Comparative toxicity of gentamicin and cefotetan

Abstract

In a prospective, randomized, comparative study, the renal, hepatic and gastrointestinal toxicity and effects on the vitamin K dependent coagulation factors of gentamicin and cefotetan were compared. Gentamicin, which in all but one patient was combined with a penicillin, was found to cause a significant decrease of glomerular filtration rate (GFR) after 1 week of treatment. In 6/14 patients a further decrease of GFR was found during the week following the last treatment day. The renal proximal tubular cells were affected by gentamicin, as evident from significant increases in urinary activity of 2 tubular enzymes, alanine aminopeptidase (AAP) and N-acetyl-beta-D-glucosaminidase (NAG), as well as rises of urinary beta 2-microglobulin.
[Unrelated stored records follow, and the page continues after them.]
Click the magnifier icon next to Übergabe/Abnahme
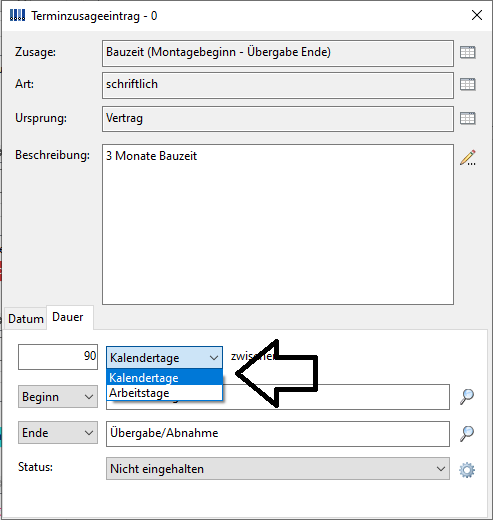 pos(467,434)
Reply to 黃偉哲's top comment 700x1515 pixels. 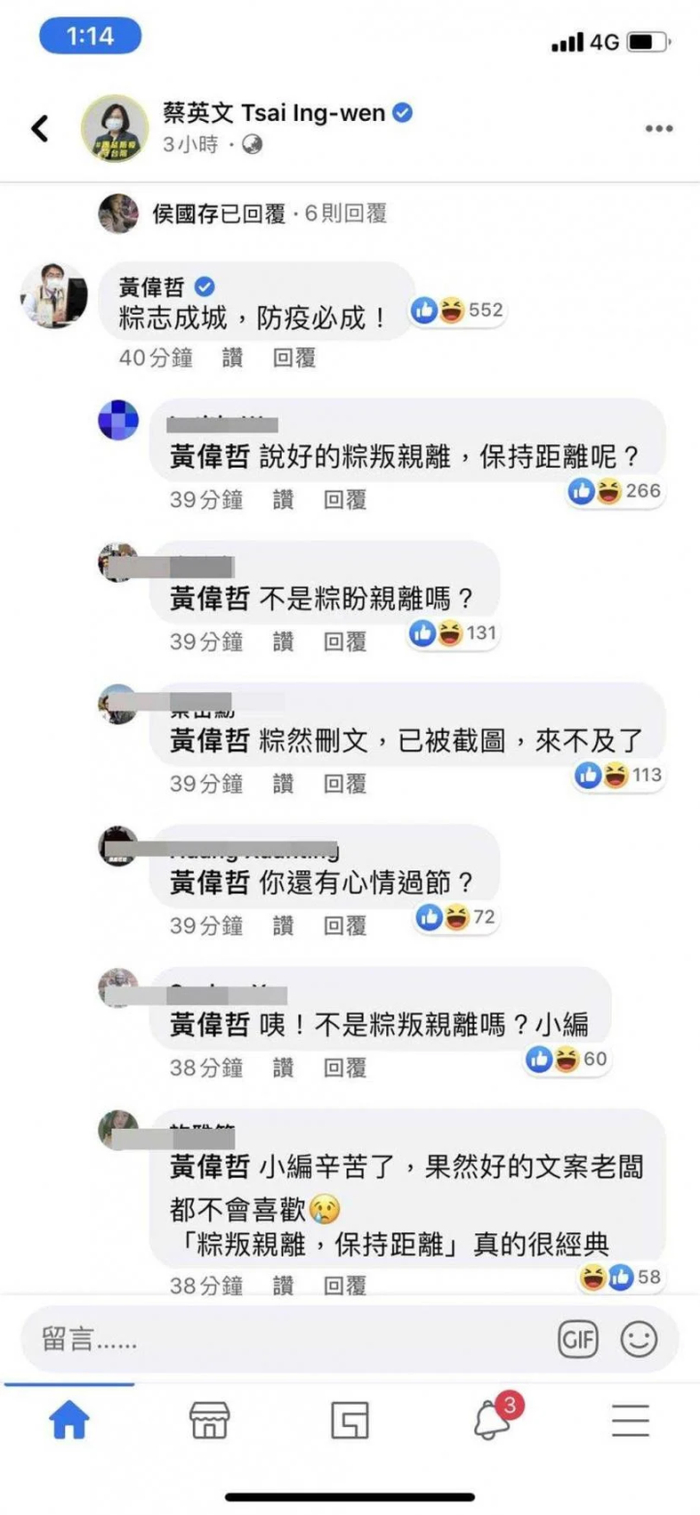coord(295,358)
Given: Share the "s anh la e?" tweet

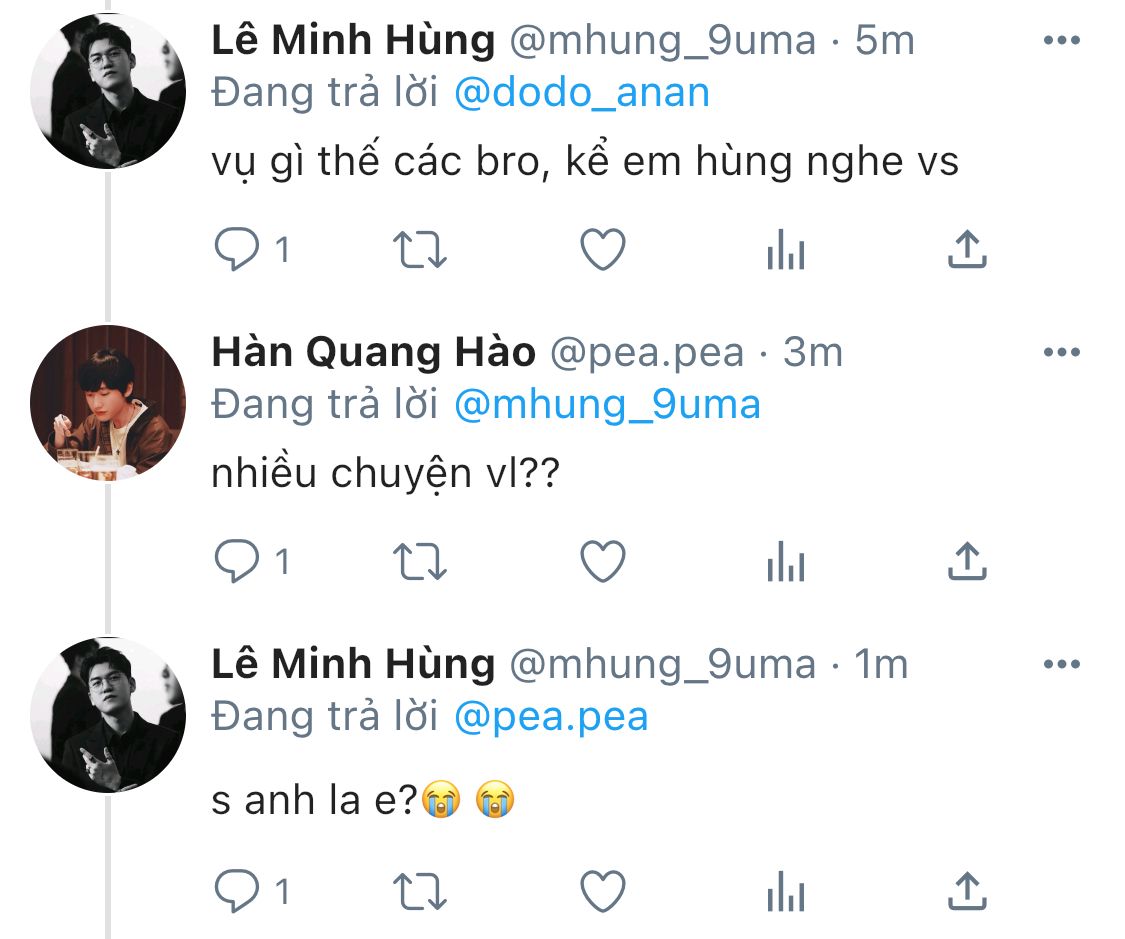Looking at the screenshot, I should (x=967, y=890).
Changes in GFR and tubular function were reversible. No statistically significant changes of these variables were seen with cefotetan. One cefotetan treated patient developed diarrhoea of moderate severity and 2 patients in the same group developed minor increases of liver transaminases. A small but statistically significant decrease of the activity of the vitamin K dependent coagulation factors occurred during cefotetan treatment. No gastrointestinal or hepatic adverse reactions were observed in the gentamicin treated patients.